Há um ano, nasceu Noemi, sua segunda filha. A responsabilidade aumentou. “Desde quando comecei no MMA, chegar no UFC era meu objetivo. Eu não ia desistir enquanto não chegasse.” O atleta da Evolução Thai, de Curitiba, recebeu a notícia de que estava na organização em junho último. “Tenho hoje todo um suporte, uma equipe, um apoio, um aparato. Mudei para Curitiba, minha vida está mudando, vou até mesmo conseguir cuidar da minha mãe”, ele comemora.

A estreia acontece na véspera do Dia dos Pais, o que é uma motivação a mais para Bebezão. “Eu não quero nem presente das minhas filhas. Eu quero é dar esse presente pra elas duas. Mostrar pra elas que esse Dia dos Pais vai ser o dia mais especial da minha vida. Quero poder comprar um brinquedo, levar elas pra sair sem ficar pensando: pô, como vou pagar isso?”

O peso-pesado, que enfrenta em sua estreia o francês Ciryl Gané, conta que a família é a razão de ele lutar hoje. “Luto também pra mostrar que um favelado de uma comunidade que não teve suporte, não teve apoio, pode chegar no topo se ele acreditar nos seus sonhos”, afirma. “Estou chegando no maior evento do mundo e quero ficar, vou dar o meu melhor.”

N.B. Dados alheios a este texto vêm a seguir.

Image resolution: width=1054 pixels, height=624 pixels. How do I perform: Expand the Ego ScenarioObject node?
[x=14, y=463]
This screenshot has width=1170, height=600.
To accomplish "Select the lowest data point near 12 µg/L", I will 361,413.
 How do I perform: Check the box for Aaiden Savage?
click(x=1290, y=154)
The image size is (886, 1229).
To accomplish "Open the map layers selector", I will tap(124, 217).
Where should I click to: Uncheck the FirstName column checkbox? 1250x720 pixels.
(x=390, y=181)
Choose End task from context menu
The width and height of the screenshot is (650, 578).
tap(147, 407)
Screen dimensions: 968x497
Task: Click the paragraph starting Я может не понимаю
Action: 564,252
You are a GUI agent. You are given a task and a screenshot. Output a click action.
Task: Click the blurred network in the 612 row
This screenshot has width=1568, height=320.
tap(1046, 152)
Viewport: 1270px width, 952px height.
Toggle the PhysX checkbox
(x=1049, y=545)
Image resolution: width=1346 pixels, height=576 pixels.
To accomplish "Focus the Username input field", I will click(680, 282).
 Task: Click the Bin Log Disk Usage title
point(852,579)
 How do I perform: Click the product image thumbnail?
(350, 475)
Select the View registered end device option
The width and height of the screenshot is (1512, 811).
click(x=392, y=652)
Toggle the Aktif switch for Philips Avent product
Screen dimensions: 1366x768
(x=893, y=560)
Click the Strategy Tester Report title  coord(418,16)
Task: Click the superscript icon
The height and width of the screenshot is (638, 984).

Para o atleta, toda luta é uma estreia. Uma estreia de verdade então... “Sempre sonhei em estar no UFC. A proporção é outra, mas em todos os eventos dos quais participei eu já visava o UFC. Se a cada luta eu queria melhorar mais, entrar melhor, não vai ser diferente no próprio UFC. Vou entrar determinado, querendo ganhar, mesmo porque tem duas boquinhas, dois pintinhos lá em casa gritando por comida.”